May 13, 2014
I was feeling bored and lonely, so I joined Tinder as a dog. I set up my profile as a 26-year-old golden retriever named Hero, a male dog who was looking for both men and women within a 100-mile radius.
For those unfamiliar with Tinder, it's a dating app popular mainly for its immediacy and simplicity. It presents photos of someone nearby, along with a short profile. If you like them, you swipe right; if you don't, you swipe left. If you both swipe right, you're matched, and you can chat with each other to arrange a date.
Whenever I had a free moment I'd swipe right on every profile. I got matches almost immediately. If they messaged me, I'd bark at them.
A lot of people played along.
Others fed me cliche pickup lines.
A few people responded by pretending to be a dog. (Though I'm not sure if this is how they normally behave while dating.)
Surprisingly, only one guy was annoyed with me.
Only a few got sexual.
This poor guy talked to me for over an hour.
After four days as a male dog, I had 206 matches—154 guys and 52 girls. Not bad for a dog with no job or interests.
I switched Hero to a female dog, looking for men and women. Even though it was only 9am on a weekday morning, I was immediately barraged with responses. After roughly two hours—during which my phone vibrated almost nonstop with notifications—I had 300 male matches, and one female match.
I got my first chat within a minute of switching to female.

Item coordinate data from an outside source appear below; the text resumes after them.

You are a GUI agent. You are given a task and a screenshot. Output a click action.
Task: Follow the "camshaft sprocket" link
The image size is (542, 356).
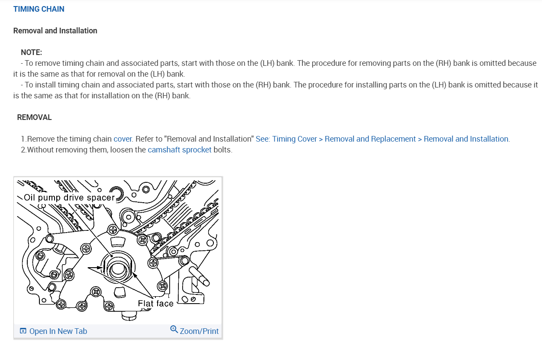click(x=180, y=150)
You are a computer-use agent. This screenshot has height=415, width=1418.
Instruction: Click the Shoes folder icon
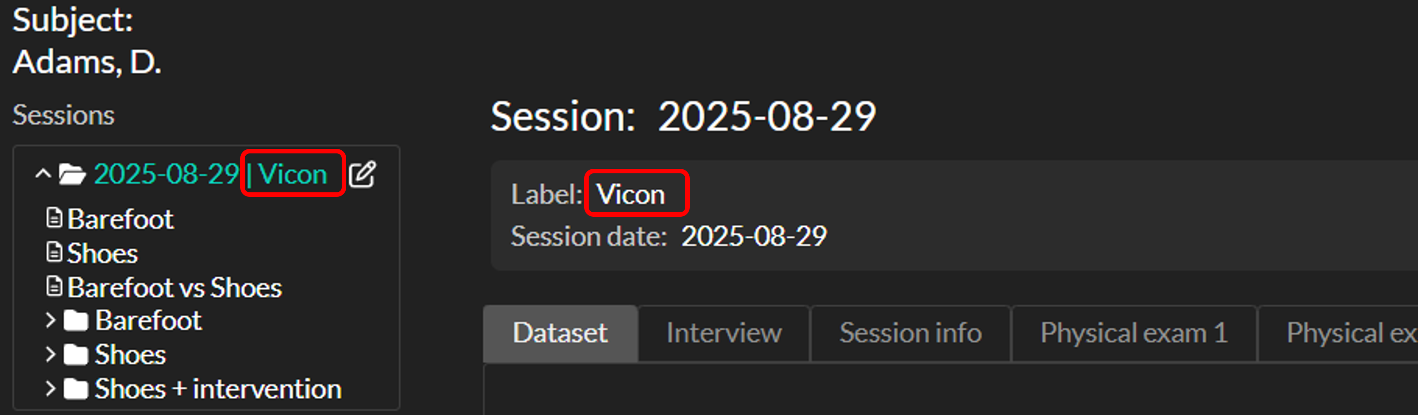click(75, 355)
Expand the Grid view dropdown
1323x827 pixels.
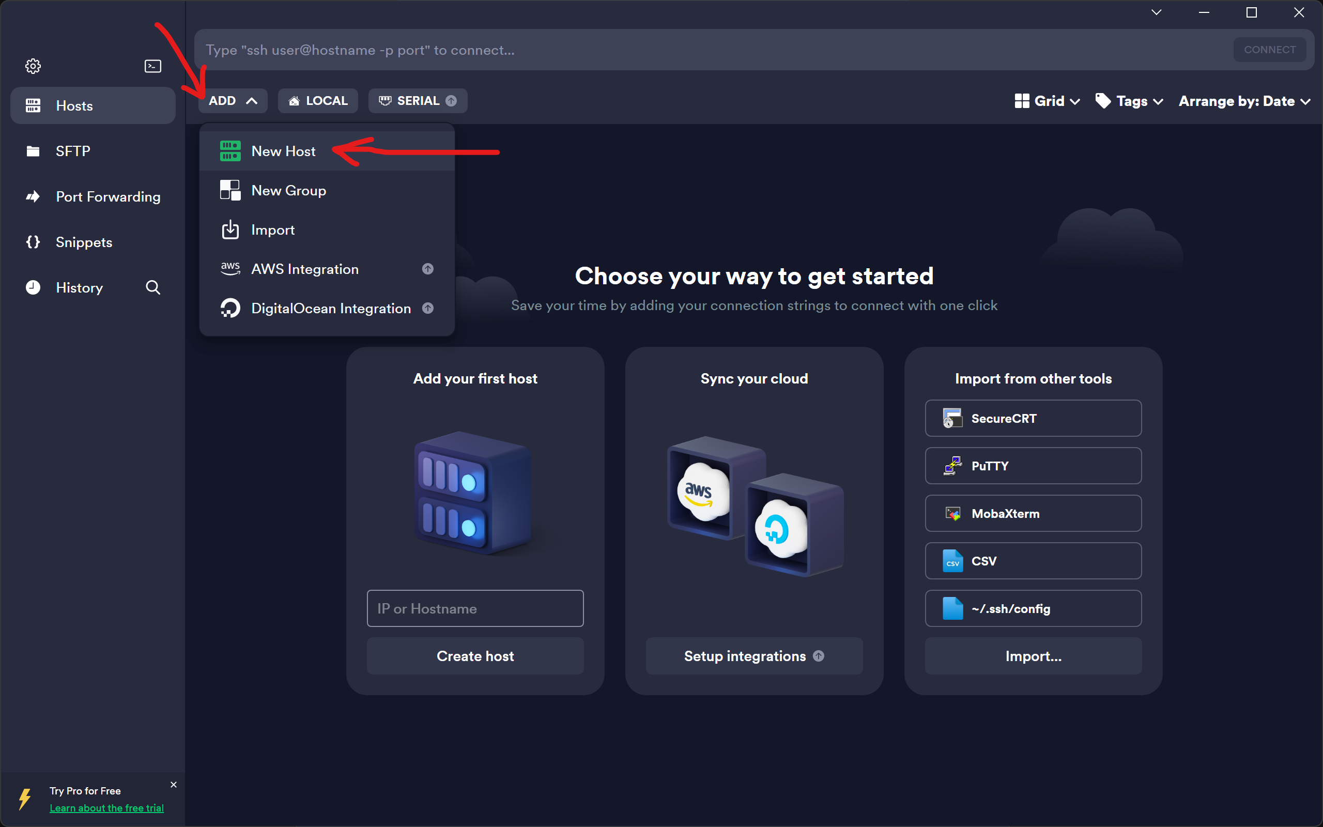click(1047, 101)
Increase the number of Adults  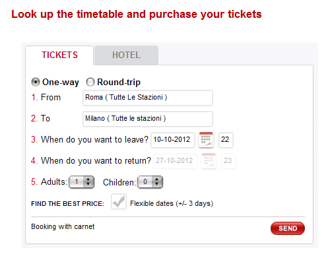click(x=88, y=180)
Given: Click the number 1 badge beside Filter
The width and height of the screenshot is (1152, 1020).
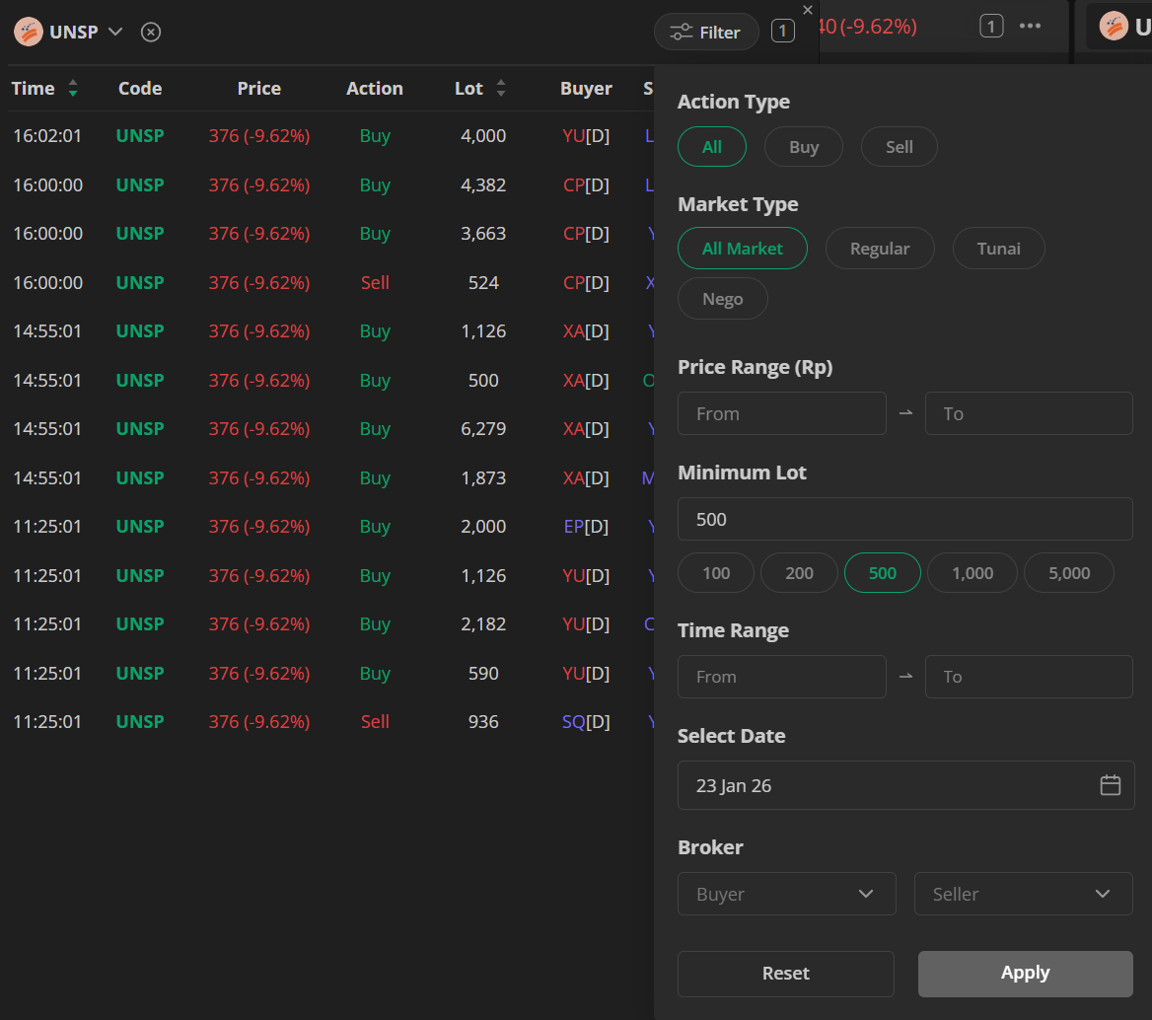Looking at the screenshot, I should [x=782, y=32].
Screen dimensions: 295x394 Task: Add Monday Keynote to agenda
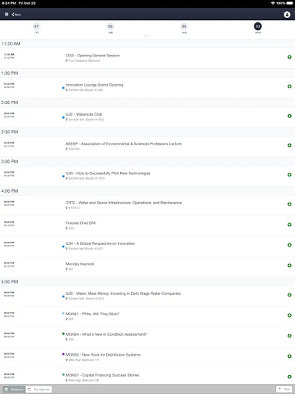point(289,266)
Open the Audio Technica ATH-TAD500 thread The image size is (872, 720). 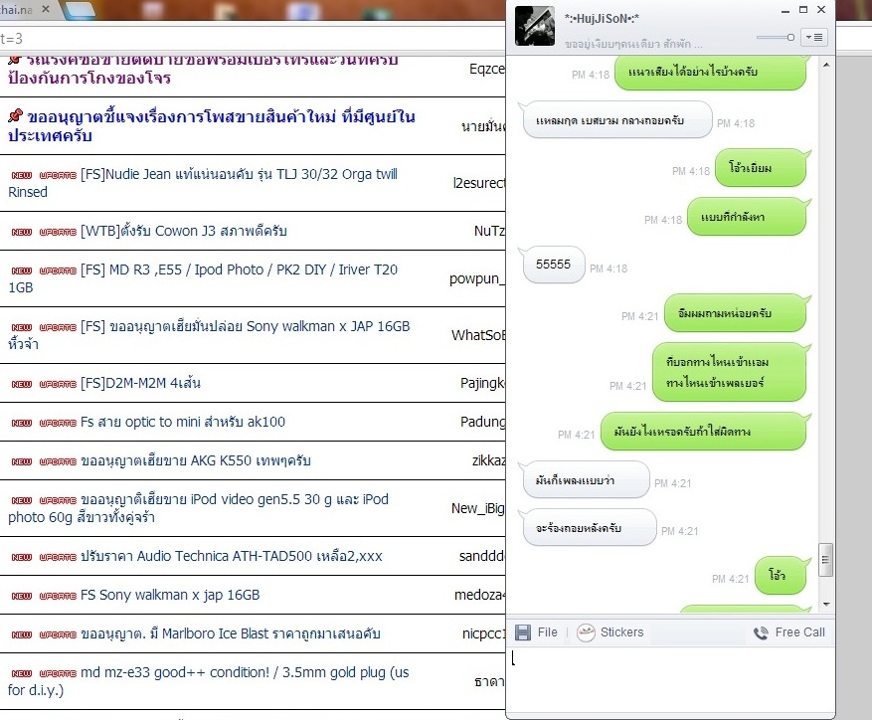(x=232, y=556)
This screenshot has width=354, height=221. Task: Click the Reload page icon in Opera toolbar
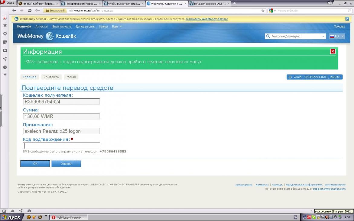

There were too many matches to keep up. It became difficult to swipe right at a steady pace, because the "It's a Match!" screen animation would play after every profile and slow me down. If I were able to swipe right quicker, I estimate my number of matches would have doubled.
A large number of the chats were immediately sexual. A lot of straight men wanted to fuck this dog.
Others were smarmy as hell.
In lieu of a "hello," a lot of guys just called me a bitch.
Or got really violent.
Or were painfully desperate.
I stopped being a female dog after a day, and deleted the app. I got sick of my phone being overloaded with Tinder notifications and awful messages. Even if you're a dog, online dating is terrible.